From the Website features Diane Moriarty’s useful primer “Roe v. Wade for Dummies,” Fr. Gerald Murray’s “Free Will, Faith, and . . . Abortion?”—a “pastoral correction” to Nancy Pelosi’s definition of Catholicism; Ellen Wilson Fielding on “Waiting for Dobbs” and why overturning Roe won’t “restore public consensus around the sanctity of human life;” and Tara Jernigan’s “Standing Tall, Feeling Small,” a gem of an insight into the world of the wheelchair bound. We close the issue with two appendices, Edward Mechmann’s legal “explainer” on the two abortion cases the Supreme Court takes up this fall, and Edward Short’s Catholic World Report interview with Maria Maffucci in which our editor in chief shares her own thoughts on this abortion fraught season.
And I close here with a mea culpa: In the introduction to the Summer issue, when I wrote that Hadley Arkes’s Born-Alive Infants Protection Act had been “vetoed twice by Bill Clinton,” I was confusing it with Partial-Birth Abortion Ban legislation. “Bill Clinton did not veto that bill twice,” Hadley wrote to me in gracious note, “or even once.” I’ll let him tell the story:
By the time the bill passed, Clinton was out of office and George W. Bush was there to sign it (and invite me to the signing).

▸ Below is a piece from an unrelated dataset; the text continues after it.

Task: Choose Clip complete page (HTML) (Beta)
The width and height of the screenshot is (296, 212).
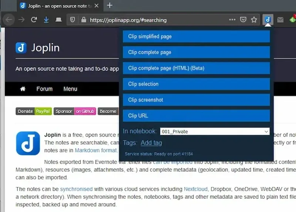Action: (196, 68)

In fact, it was the concern of Charles Canady to avert a veto from Bill Clinton that moved [him] to cut from the bill the penalties that would have allowed the real enforcement . . . In the Senate the bill was brought to the floor by Harry Reid, with Democrats in control, and it passed by a voice vote without any Democrat voting against. That kind of thing would not happen any longer, for the Democrats have been utterly cohesive, and shameless in voting against the second Born Alive bill . . . But the very purpose of the new bill has been to restore the penalties that had been struck from the original bill—and struck to avert that veto from Bill Clinton.